- _What you are asked to do_:
Leaving nothing out, print each line of the material exactly.

==== Input data ====

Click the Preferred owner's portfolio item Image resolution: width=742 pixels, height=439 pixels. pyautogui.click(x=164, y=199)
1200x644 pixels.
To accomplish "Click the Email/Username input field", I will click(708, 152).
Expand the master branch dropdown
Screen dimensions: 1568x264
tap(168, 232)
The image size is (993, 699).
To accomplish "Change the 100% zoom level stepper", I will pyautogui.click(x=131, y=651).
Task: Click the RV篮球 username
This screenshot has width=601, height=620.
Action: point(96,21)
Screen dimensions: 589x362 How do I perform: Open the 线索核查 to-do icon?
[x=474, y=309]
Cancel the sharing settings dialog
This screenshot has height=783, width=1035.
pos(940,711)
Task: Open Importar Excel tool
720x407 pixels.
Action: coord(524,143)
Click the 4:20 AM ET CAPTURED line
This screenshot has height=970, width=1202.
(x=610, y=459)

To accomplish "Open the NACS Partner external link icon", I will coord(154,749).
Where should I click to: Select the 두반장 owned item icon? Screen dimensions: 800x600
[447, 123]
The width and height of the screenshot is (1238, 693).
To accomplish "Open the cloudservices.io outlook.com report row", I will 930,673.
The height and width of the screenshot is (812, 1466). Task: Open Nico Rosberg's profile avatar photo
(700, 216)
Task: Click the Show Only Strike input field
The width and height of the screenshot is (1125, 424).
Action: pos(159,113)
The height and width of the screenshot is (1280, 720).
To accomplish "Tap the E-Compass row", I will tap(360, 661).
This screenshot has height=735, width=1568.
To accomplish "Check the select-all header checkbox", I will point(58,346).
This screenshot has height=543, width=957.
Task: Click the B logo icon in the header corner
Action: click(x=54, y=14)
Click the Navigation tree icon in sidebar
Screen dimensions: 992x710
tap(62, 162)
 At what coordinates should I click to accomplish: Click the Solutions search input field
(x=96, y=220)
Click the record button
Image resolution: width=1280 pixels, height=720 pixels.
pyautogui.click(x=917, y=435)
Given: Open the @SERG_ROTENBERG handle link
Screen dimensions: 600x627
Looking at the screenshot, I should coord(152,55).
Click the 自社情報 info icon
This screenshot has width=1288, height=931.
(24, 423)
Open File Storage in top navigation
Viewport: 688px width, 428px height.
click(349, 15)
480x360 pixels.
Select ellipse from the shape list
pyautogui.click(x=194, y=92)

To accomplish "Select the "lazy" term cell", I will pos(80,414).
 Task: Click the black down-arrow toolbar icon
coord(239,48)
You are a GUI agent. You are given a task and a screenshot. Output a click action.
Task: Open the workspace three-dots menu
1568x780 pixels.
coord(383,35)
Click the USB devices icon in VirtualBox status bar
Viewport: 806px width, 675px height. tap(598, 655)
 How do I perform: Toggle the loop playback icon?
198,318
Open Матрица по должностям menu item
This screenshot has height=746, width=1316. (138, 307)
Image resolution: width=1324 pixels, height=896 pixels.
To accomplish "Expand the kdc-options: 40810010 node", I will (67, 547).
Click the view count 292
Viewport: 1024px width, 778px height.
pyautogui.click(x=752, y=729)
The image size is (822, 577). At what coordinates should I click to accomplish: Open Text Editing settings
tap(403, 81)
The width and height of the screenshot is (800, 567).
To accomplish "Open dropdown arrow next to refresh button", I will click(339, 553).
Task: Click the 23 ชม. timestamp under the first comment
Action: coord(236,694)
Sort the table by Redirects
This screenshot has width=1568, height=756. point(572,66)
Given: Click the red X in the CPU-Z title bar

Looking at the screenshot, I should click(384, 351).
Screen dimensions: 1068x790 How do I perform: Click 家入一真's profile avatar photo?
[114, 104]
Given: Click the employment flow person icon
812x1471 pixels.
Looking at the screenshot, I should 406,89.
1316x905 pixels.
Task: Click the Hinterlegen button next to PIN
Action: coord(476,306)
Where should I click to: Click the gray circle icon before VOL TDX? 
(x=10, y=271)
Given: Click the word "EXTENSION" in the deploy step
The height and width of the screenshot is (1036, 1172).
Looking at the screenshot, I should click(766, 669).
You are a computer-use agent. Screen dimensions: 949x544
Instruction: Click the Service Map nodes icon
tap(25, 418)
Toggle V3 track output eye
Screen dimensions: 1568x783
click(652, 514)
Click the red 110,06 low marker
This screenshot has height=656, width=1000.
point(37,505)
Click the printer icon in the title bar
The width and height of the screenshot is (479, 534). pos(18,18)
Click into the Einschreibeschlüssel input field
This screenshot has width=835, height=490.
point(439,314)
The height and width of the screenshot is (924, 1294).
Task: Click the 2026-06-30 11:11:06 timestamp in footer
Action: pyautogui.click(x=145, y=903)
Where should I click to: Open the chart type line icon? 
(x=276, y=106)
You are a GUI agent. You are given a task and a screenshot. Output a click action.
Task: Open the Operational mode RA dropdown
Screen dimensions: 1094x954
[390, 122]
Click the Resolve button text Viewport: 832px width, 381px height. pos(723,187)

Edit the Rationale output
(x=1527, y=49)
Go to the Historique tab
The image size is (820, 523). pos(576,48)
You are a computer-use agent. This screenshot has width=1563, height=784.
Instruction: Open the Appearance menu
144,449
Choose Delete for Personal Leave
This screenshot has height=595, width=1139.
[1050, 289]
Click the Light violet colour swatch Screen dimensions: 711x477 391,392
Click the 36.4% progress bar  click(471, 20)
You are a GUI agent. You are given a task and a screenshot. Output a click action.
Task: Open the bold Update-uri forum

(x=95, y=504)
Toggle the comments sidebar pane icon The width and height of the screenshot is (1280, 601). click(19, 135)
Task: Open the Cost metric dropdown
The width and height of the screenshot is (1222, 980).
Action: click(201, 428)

====

- _Written answer_:
Click the Preferred owner's portfolio item Image resolution: width=742 pixels, height=439 pixels. pyautogui.click(x=164, y=199)
1200x644 pixels.
To accomplish "Click the Email/Username input field", I will click(708, 152).
Expand the master branch dropdown
Screen dimensions: 1568x264
tap(168, 232)
The image size is (993, 699).
To accomplish "Change the 100% zoom level stepper", I will pyautogui.click(x=131, y=651).
Task: Click the RV篮球 username
This screenshot has width=601, height=620.
Action: point(96,21)
Screen dimensions: 589x362 How do I perform: Open the 线索核查 to-do icon?
[x=474, y=309]
Cancel the sharing settings dialog
This screenshot has height=783, width=1035.
pos(940,711)
Task: Open Importar Excel tool
720x407 pixels.
Action: coord(524,143)
Click the 4:20 AM ET CAPTURED line
This screenshot has height=970, width=1202.
(x=610, y=459)

To accomplish "Open the NACS Partner external link icon", I will coord(154,749).
Where should I click to: Select the 두반장 owned item icon? Screen dimensions: 800x600
[447, 123]
The width and height of the screenshot is (1238, 693).
To accomplish "Open the cloudservices.io outlook.com report row", I will 930,673.
The height and width of the screenshot is (812, 1466). Task: Open Nico Rosberg's profile avatar photo
(700, 216)
Task: Click the Show Only Strike input field
The width and height of the screenshot is (1125, 424).
Action: pos(159,113)
The height and width of the screenshot is (1280, 720).
To accomplish "Tap the E-Compass row", I will tap(360, 661).
This screenshot has height=735, width=1568.
To accomplish "Check the select-all header checkbox", I will point(58,346).
This screenshot has height=543, width=957.
Task: Click the B logo icon in the header corner
Action: click(x=54, y=14)
Click the Navigation tree icon in sidebar
Screen dimensions: 992x710
tap(62, 162)
 At what coordinates should I click to accomplish: Click the Solutions search input field
(x=96, y=220)
Click the record button
Image resolution: width=1280 pixels, height=720 pixels.
pyautogui.click(x=917, y=435)
Given: Open the @SERG_ROTENBERG handle link
Screen dimensions: 600x627
Looking at the screenshot, I should coord(152,55).
Click the 自社情報 info icon
This screenshot has width=1288, height=931.
(24, 423)
Open File Storage in top navigation
Viewport: 688px width, 428px height.
click(349, 15)
480x360 pixels.
Select ellipse from the shape list
pyautogui.click(x=194, y=92)

To accomplish "Select the "lazy" term cell", I will pos(80,414).
 Task: Click the black down-arrow toolbar icon
coord(239,48)
You are a GUI agent. You are given a task and a screenshot. Output a click action.
Task: Open the workspace three-dots menu
1568x780 pixels.
coord(383,35)
Click the USB devices icon in VirtualBox status bar
Viewport: 806px width, 675px height. tap(598, 655)
 How do I perform: Toggle the loop playback icon?
198,318
Open Матрица по должностям menu item
This screenshot has height=746, width=1316. (138, 307)
Image resolution: width=1324 pixels, height=896 pixels.
To accomplish "Expand the kdc-options: 40810010 node", I will (67, 547).
Click the view count 292
Viewport: 1024px width, 778px height.
pyautogui.click(x=752, y=729)
The image size is (822, 577). At what coordinates should I click to accomplish: Open Text Editing settings
tap(403, 81)
The width and height of the screenshot is (800, 567).
To accomplish "Open dropdown arrow next to refresh button", I will click(339, 553).
Task: Click the 23 ชม. timestamp under the first comment
Action: coord(236,694)
Sort the table by Redirects
This screenshot has width=1568, height=756. point(572,66)
Given: Click the red X in the CPU-Z title bar

Looking at the screenshot, I should click(384, 351).
Screen dimensions: 1068x790 How do I perform: Click 家入一真's profile avatar photo?
[114, 104]
Given: Click the employment flow person icon
812x1471 pixels.
Looking at the screenshot, I should 406,89.
1316x905 pixels.
Task: Click the Hinterlegen button next to PIN
Action: coord(476,306)
Where should I click to: Click the gray circle icon before VOL TDX? 
(x=10, y=271)
Given: Click the word "EXTENSION" in the deploy step
The height and width of the screenshot is (1036, 1172).
Looking at the screenshot, I should click(766, 669).
You are a computer-use agent. Screen dimensions: 949x544
Instruction: Click the Service Map nodes icon
tap(25, 418)
Toggle V3 track output eye
Screen dimensions: 1568x783
click(652, 514)
Click the red 110,06 low marker
This screenshot has height=656, width=1000.
point(37,505)
Click the printer icon in the title bar
The width and height of the screenshot is (479, 534). pos(18,18)
Click into the Einschreibeschlüssel input field
This screenshot has width=835, height=490.
point(439,314)
The height and width of the screenshot is (924, 1294).
Task: Click the 2026-06-30 11:11:06 timestamp in footer
Action: pyautogui.click(x=145, y=903)
Where should I click to: Open the chart type line icon? 
(x=276, y=106)
You are a GUI agent. You are given a task and a screenshot. Output a click action.
Task: Open the Operational mode RA dropdown
Screen dimensions: 1094x954
[390, 122]
Click the Resolve button text Viewport: 832px width, 381px height. pos(723,187)

Edit the Rationale output
(x=1527, y=49)
Go to the Historique tab
The image size is (820, 523). pos(576,48)
You are a computer-use agent. This screenshot has width=1563, height=784.
Instruction: Open the Appearance menu
144,449
Choose Delete for Personal Leave
This screenshot has height=595, width=1139.
[1050, 289]
Click the Light violet colour swatch Screen dimensions: 711x477 391,392
Click the 36.4% progress bar  click(471, 20)
You are a GUI agent. You are given a task and a screenshot. Output a click action.
Task: Open the bold Update-uri forum

(x=95, y=504)
Toggle the comments sidebar pane icon The width and height of the screenshot is (1280, 601). click(19, 135)
Task: Open the Cost metric dropdown
The width and height of the screenshot is (1222, 980).
Action: click(201, 428)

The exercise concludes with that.